Exercise directions - Read through the listing and copy every line that contains the word "Política".

Dataset records -
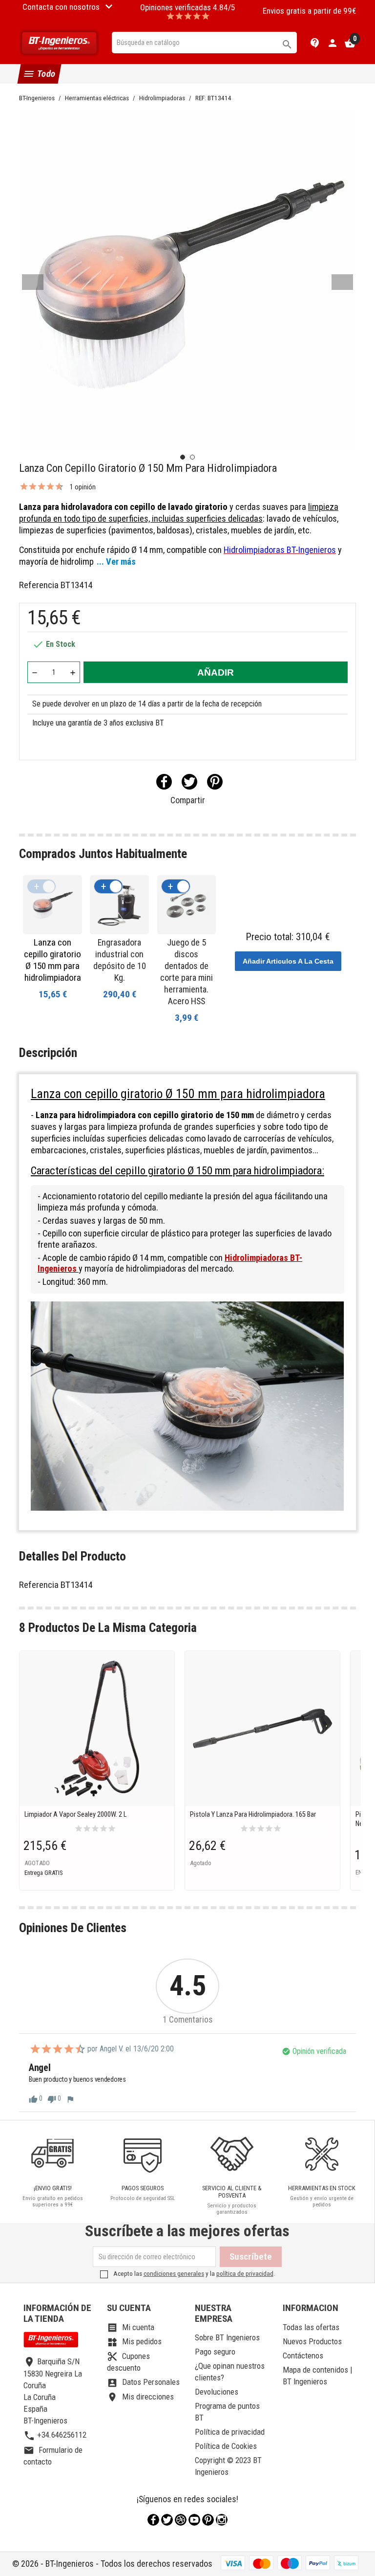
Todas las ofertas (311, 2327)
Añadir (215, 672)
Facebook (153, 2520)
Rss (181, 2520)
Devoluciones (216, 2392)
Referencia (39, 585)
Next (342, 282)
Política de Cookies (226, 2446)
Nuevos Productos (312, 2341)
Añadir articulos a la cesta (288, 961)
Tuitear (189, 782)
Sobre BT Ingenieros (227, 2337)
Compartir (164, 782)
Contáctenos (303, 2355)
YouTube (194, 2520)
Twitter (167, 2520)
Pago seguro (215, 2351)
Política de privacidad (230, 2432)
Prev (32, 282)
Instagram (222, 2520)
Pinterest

Exercise answer -
Política de Cookies (226, 2446)
Política de privacidad (230, 2432)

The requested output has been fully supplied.